Second City often works with other companies. For example, it has a long partnership performing aboard Norwegian Cruise ships, but it maintains its irreverent attitude at sea – like making jokes about the bad weather ruining a cruise – and where ever it helps clients deal with change. The troupe doesn’t hesitate to tackle generally unfunny jobs, like running change workshops. It uses improv to support corporate change by fostering agility, creating an atmosphere of trust and supporting “open communication.” Second City publishes training videos, “RealBiz Shorts,” about corporate issues and ethics. The videos are popular tools for “making hard-to-understand topics relevant.”

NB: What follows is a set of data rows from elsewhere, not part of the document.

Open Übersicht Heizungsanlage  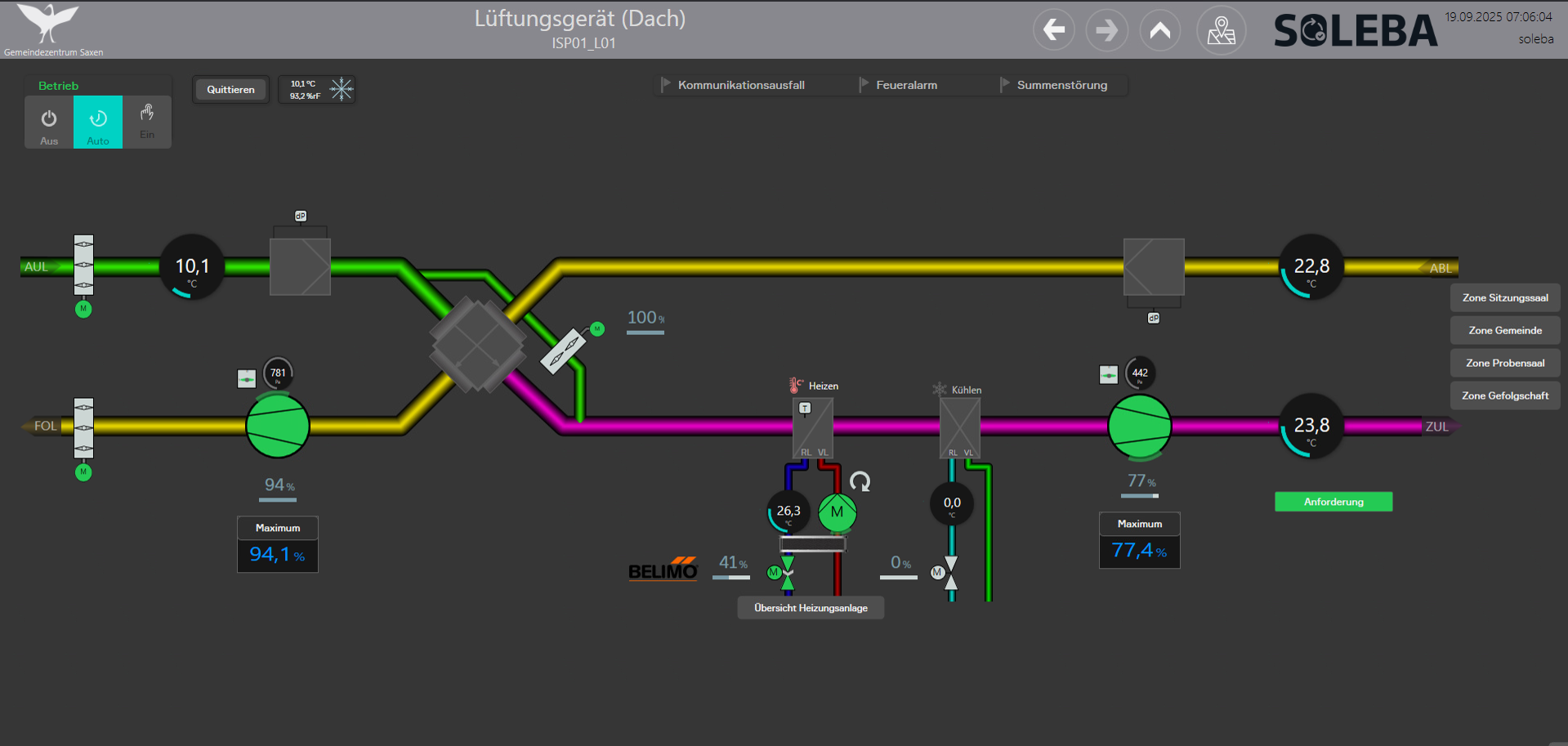pos(810,607)
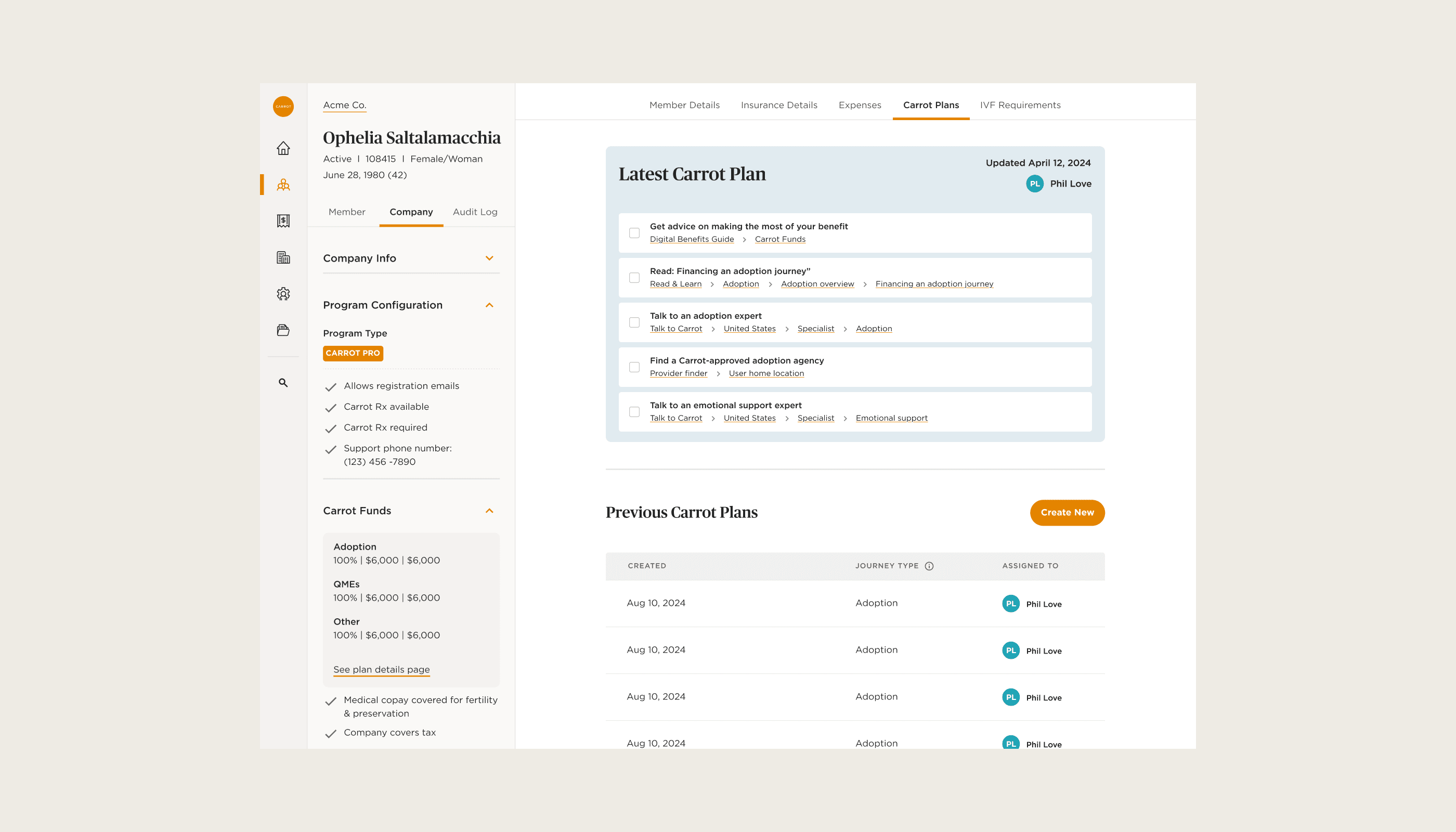Click the Create New button
1456x832 pixels.
click(1067, 513)
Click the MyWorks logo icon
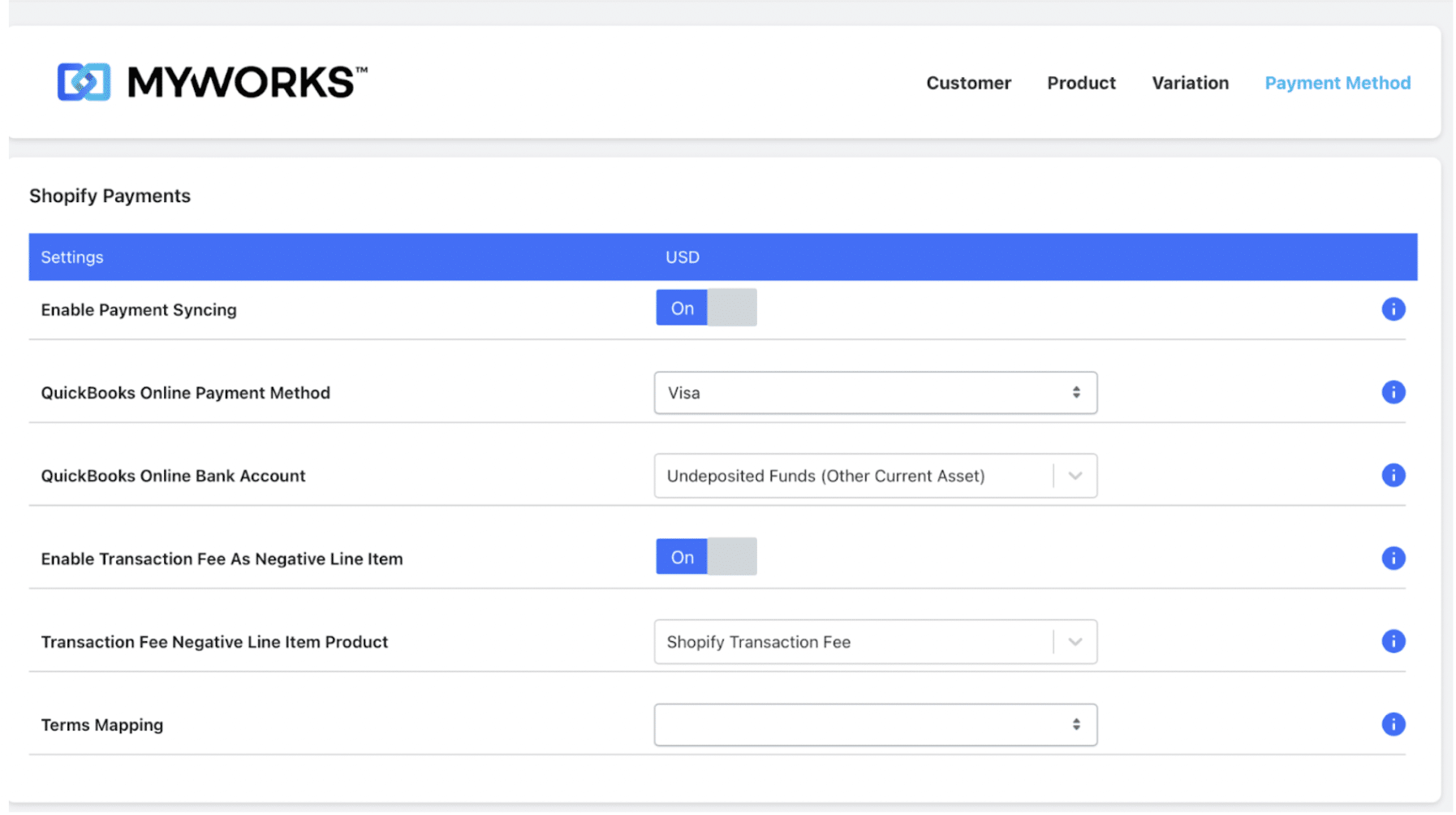 84,81
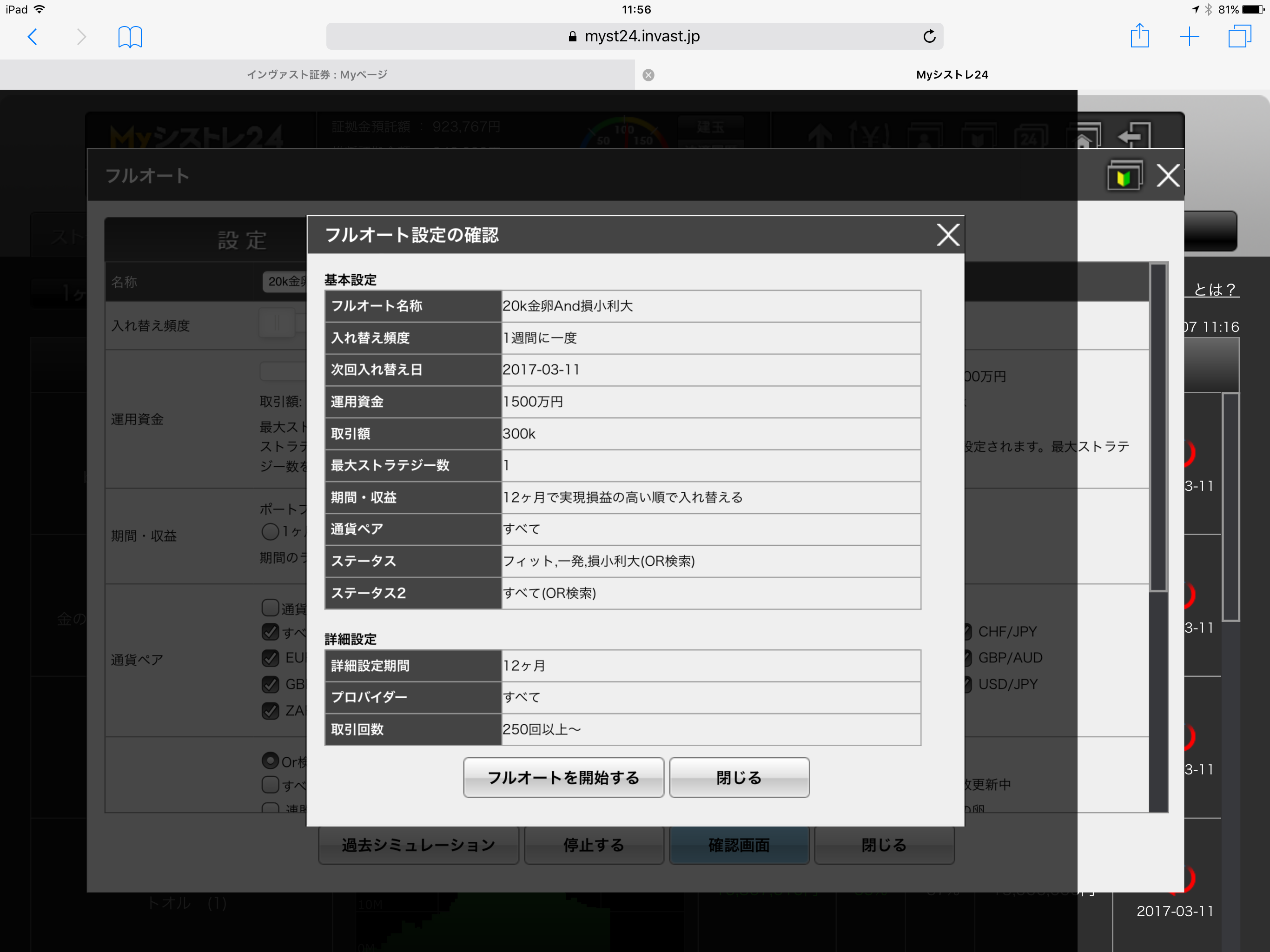Reload the page with refresh icon
Viewport: 1270px width, 952px height.
pos(929,37)
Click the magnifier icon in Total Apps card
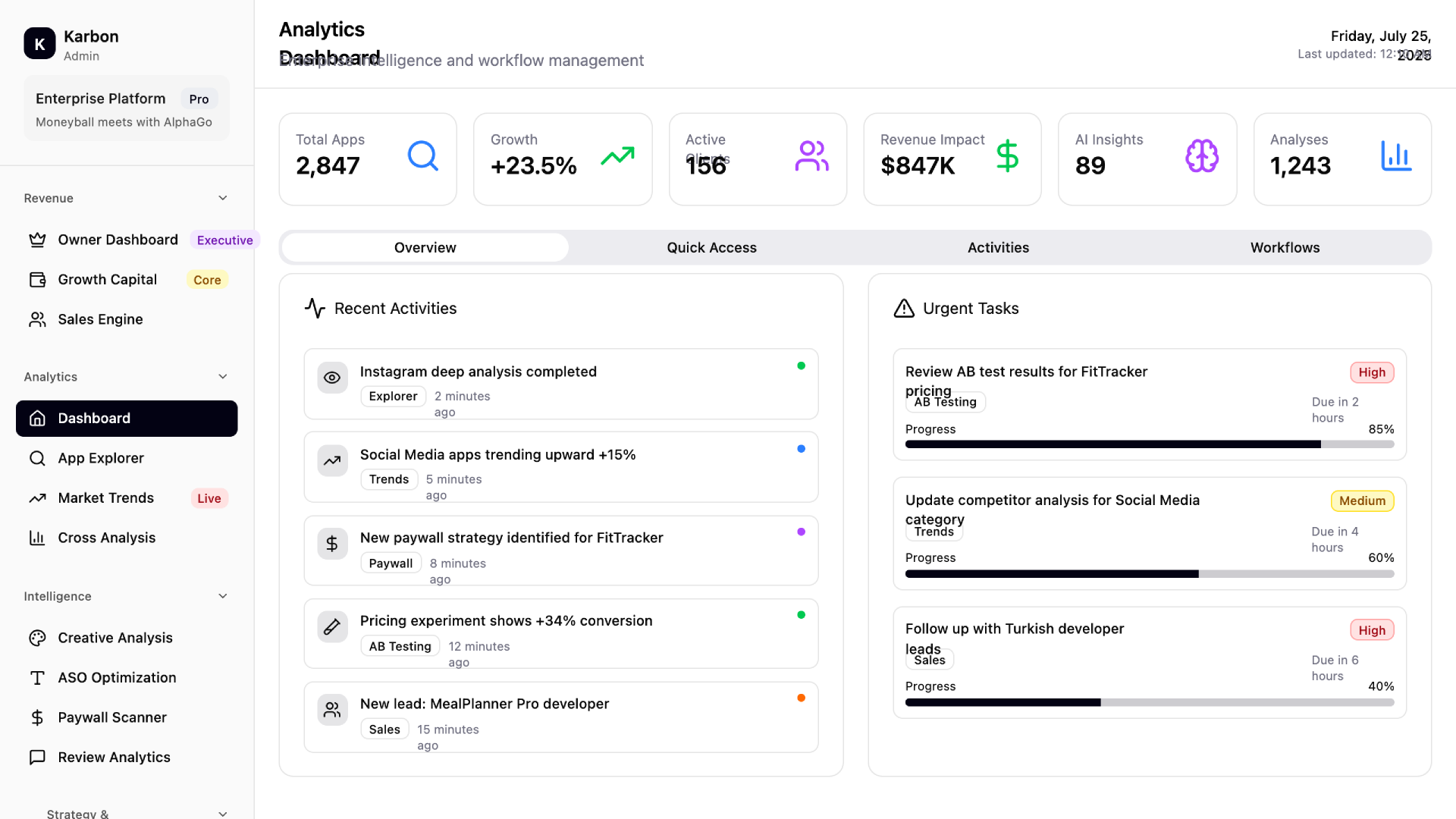 pos(422,156)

Improve your firm’s awareness, collaboration and performance by heeding the advice on a list taped to the wall at Second City: “Look people in the eye when you meet them. Smile. Don’t check your texts or email when someone else is talking. Be curious. Try to eliminate the word ‘no’ from your vocabulary for just one day. When you are wrong, acknowledge it, say you’re sorry and move on. Forgive yourself and forgive others. Lead as you would want to be led. Be on time. Excel at preparation. Ask yourself, what is the problem you are trying to solve. Make your partner look good. Respect, don’t revere. Listen to the whole person. Read the room. Share the conversation. Love your work. Applaud others. Say ‘we’ rather than ‘I’ whenever possible. Consider that you might not be right. Open your door. Try not to work out of fear; work from a sense of possibility. Understand the audience you’re trying to win over, and give them a role. Be an improviser.”